What is prompt injection and why is it the top risk?
Prompt injection is an attack in which crafted input causes a language model to ignore its original instructions and follow the attacker's instead. In direct prompt injection a user types the malicious instruction; in indirect prompt injection the instruction is hidden inside content the model later reads, such as a web page, document, or email it summarizes. It is ranked the number-one risk in the OWASP Top 10 for LLM Applications because models cannot reliably distinguish trusted instructions from untrusted data in the same text stream, and because the impact compounds when the model is chained into actions like sending email or querying a database. There is no single fix; defenses layer least-privilege tooling, isolation of untrusted inputs, output inspection, and human approval for high-impact actions.
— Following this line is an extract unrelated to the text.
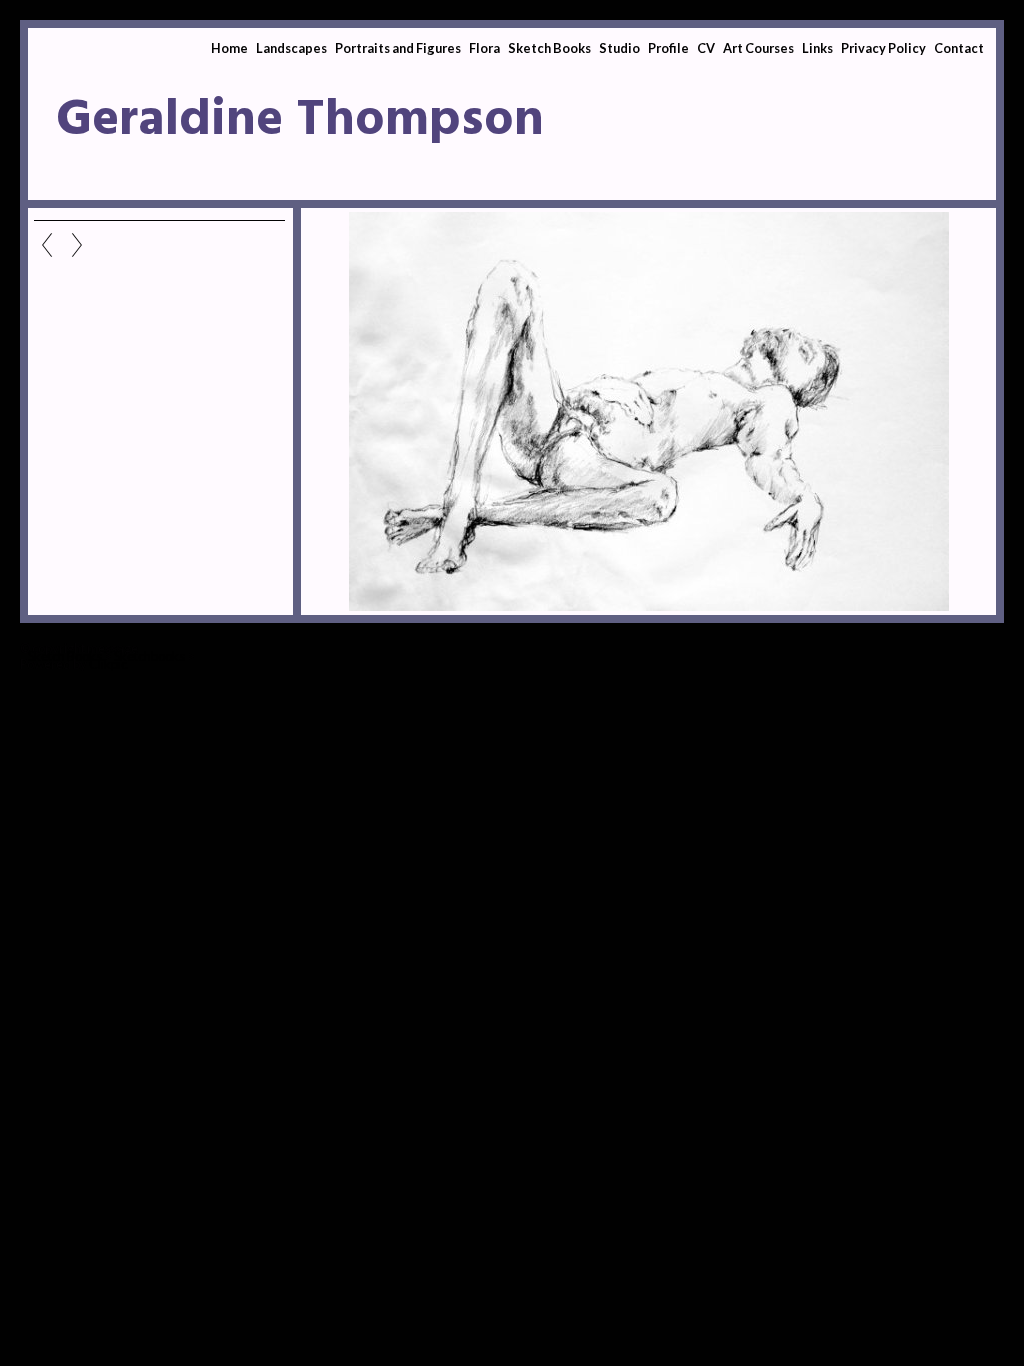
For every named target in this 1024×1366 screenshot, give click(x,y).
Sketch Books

Which frameworks should I use for generative AI security?
Three reference points cover most needs. The OWASP GenAI Security Project, including its Top 10 for LLM Applications, gives a concrete, attacker's-eye list of vulnerabilities and mitigations that engineering teams can act on directly. The NIST AI Risk Management Framework and its Generative AI Profile (NIST AI 600-1) provide a governance structure to identify, measure, and manage risks across the lifecycle, and increasingly serve as the operational layer beneath regulations such as the EU AI Act. MITRE ATLAS catalogs real adversarial techniques against AI systems. Most mature programs use OWASP and ATLAS to harden the application, NIST to structure governance and documentation, and map all three to whatever sector rules, such as HIPAA or financial model-risk guidance, apply to them.
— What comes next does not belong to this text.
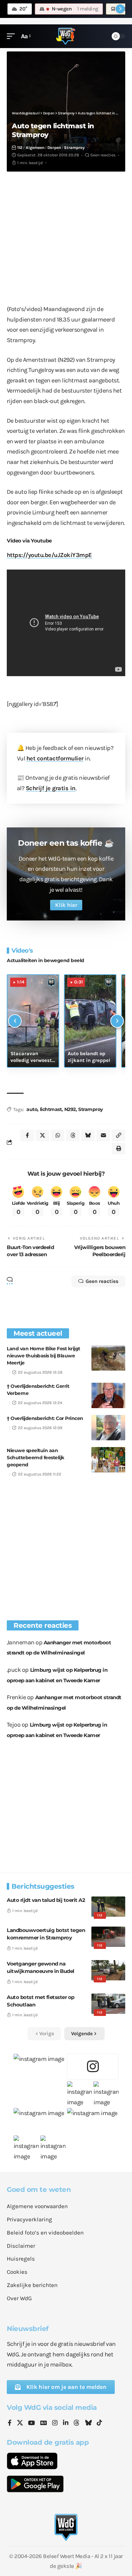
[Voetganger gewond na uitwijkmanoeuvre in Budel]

How is generative AI security different from traditional cybersecurity?
Traditional cybersecurity defends code, networks, and accounts with mostly deterministic controls. Generative AI adds a probabilistic component that behaves more like an untrusted user than like software: the same input can produce different outputs, the model can be coaxed into revealing data or breaking rules through natural language, and it can hallucinate confident but false answers. New attack classes appear, including data and model poisoning, model-inversion attacks that reconstruct training data, embedding manipulation against retrieval systems, and prompt injection. Agentic systems raise the stakes further because they act autonomously across tools and data. As a result, GenAI security has to combine classic controls with data governance, input and output filtering, continuous adversarial testing, and tight limits on what the model is permitted to do.
What is shadow AI and how do you control it?
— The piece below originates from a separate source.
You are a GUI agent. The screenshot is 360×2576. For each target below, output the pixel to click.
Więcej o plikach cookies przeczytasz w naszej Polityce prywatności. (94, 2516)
Shadow AI is the use of unsanctioned AI tools, often through personal accounts, without IT or security oversight. It is the most widespread real-world generative AI security problem because employees paste source code, customer records, and strategy documents into public chatbots to get work done faster. IBM's 2025 report found that breaches involving shadow AI cost up to 670,000 dollars more than the average, exposed customer data more often, and took longer to detect, yet most affected organizations had no AI governance policy in place. Banning tools tends to push usage further underground. The more effective response is to discover shadow AI across browsers and endpoints, provide a sanctioned and genuinely useful alternative, classify and restrict what data can leave, and write a clear, enforced acceptable-use policy.